> Records supplied:
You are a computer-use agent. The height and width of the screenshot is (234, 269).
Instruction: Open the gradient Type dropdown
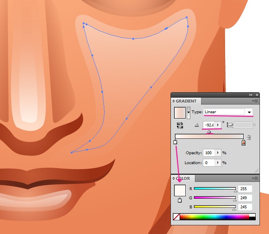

...

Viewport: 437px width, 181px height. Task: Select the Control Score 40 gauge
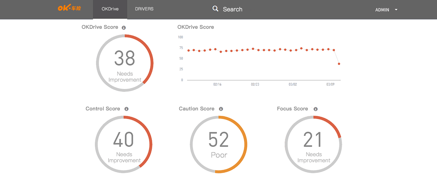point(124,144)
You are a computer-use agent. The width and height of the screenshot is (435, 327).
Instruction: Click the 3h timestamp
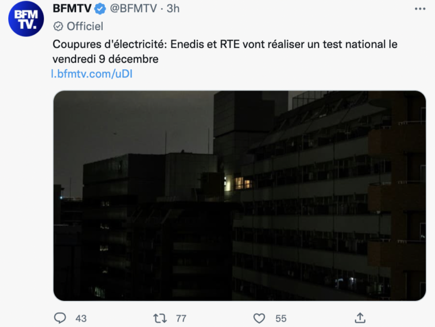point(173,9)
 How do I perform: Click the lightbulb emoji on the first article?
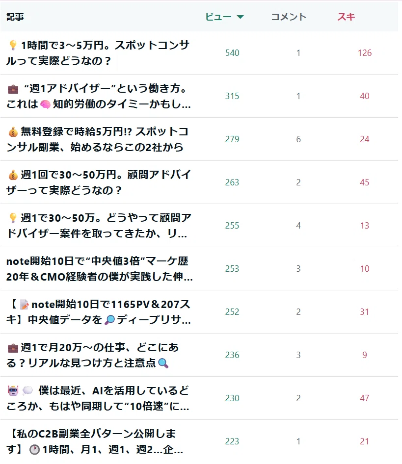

> Required action: Each line with the word "agent" in the records above belongs in the result; copy all of them.

> Response below:
You are a computer-use agent. The height and width of the screenshot is (234, 269).
You are a computer-use agent. The width and height of the screenshot is (435, 327).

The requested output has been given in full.